INSTRUCCIÓN 1 |
Resume en dos oraciones el fragmento sobre la soya y el maíz transgénicos del Mercosur.
INSTRUCCIÓN 2 |
Prosigue el fragmento sobre la soya y el maíz transgénicos del Mercosur a partir de su última oración.

Argentina es también un productor importante. Eso significa que la soya y el
maíz proveniente del Mercosur son en alta medida soya y maíz transgénicos, los cuales
se venden en grandes cantidades en los mercados internacionales sin que los
grandes compradores hagan problema por ello. Incluso Venezuela, que declara formalmente
su resistencia a permitir el uso de productos transgénicos en el consumo
humano, compra la soya proveniente del Mercosur - o el aceite de soya, o las tortas
de soya para consumo animal- sin preocuparse
mucho por el hecho de que sea o no soya transgénica. En realidad nadie ha podido
demostrar que los productos genéticamente modificados tengan consecuencias
negativas sobre los humanos. Lo que si se ha demostrado es que altera los equilibrios
ecológicos en las áreas cercanas a los cultivos, pues se reproducen o se dejan
de reproducir alguna especies vegetales o animales –insectos fundamentalmente -
que anteriormente rondaban alrededor de los cultivos que ahora pasan a ser
transgénicos.

DATOS SIN PROCESAR |
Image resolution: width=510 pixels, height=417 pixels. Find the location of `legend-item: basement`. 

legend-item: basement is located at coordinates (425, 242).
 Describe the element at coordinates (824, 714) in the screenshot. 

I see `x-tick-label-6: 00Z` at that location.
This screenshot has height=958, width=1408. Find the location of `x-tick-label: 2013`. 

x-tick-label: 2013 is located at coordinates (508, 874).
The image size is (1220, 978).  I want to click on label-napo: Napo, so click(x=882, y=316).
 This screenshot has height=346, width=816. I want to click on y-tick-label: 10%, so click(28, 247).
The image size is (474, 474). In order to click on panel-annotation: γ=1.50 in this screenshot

RESPUESTA 1 |
La soya y el maíz del Mercosur son en gran parte transgénicos y se venden en grandes cantidades en los mercados internacionales sin que los grandes compradores pongan reparos, ni siquiera Venezuela, que se declara formalmente contraria a los transgénicos para consumo humano. Nadie ha demostrado que los productos genéticamente modificados dañen a los humanos, pero sí que alteran los equilibrios ecológicos cerca de los cultivos, porque cambian la reproducción de algunas especies vegetales o animales, sobre todo insectos.

RESPUESTA 2 |
El otro
aspecto eventualmente negativo que se levanta en las discusiones sobre los cultivos
transgénicos tiene que ver con el negocio que ellos representan para ciertas
empresas de alta tecnología, que producen las semillas modificadas
genéticamente, y que pasan a ser indispensables para la continuación de los
cultivos una vez que los agricultores se inician en esta práctica. Sería, en el
fondo, como si se argumentara que las instituciones que crearon los mosquitos
panameños modificados genéticamente pueden lucrarse con ello, razón por la cual
es mejor seguir combatiendo el dengue con fumigaciones de escasa efectividad.
Es cierto
que hay todavía mucho terreno científico que ganar en cuanto a trabajar con cultivos transgénicos - como lo
hubo en su oportunidad en relación a las vacunas o a los antibióticos - que
parecían a simple vista cosas de magia negra. Pero es indudable que los cultivos
transgénicos abren una veta maravillosa que puede llevar a paliar, quizás en forma
definitiva, el problema del hambre en el mundo contemporáneo. Lo mismo se puede
decir en relación a las nuevas razas animales- también modificadas génicamente-
que producen más carne, mas leche, o que son más resistentes a enfermedades que
reducen su productividad o su rentabilidad.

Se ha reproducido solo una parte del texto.